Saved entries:
================

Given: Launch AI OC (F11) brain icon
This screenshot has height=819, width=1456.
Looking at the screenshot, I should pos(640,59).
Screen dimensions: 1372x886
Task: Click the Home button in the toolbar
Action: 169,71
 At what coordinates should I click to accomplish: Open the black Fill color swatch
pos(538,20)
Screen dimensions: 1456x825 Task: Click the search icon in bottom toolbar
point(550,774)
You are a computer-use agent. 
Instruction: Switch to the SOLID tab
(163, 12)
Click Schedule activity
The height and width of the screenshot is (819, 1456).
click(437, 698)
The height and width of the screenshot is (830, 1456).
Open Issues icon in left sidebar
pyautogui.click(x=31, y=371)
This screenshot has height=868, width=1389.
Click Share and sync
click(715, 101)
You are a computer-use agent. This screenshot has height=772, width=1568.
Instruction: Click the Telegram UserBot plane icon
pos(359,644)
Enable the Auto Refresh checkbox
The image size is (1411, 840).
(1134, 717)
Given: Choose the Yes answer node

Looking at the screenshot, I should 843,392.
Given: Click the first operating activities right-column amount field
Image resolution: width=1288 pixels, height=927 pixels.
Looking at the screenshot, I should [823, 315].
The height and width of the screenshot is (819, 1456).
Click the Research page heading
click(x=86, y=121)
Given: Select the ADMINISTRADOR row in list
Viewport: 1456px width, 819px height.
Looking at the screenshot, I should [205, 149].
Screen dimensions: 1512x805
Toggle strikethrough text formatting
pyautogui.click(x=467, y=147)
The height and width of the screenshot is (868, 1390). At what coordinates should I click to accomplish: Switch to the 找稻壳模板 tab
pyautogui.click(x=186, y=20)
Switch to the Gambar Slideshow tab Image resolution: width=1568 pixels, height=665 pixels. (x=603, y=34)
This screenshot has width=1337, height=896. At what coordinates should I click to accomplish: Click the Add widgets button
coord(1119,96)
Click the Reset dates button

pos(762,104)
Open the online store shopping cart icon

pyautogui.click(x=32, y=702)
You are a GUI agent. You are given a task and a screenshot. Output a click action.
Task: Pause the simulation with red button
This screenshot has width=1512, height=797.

================

> [Work instruction] How many lines of the entries above hold the string "computer"? Reply with the number alone.

> [Task result] 2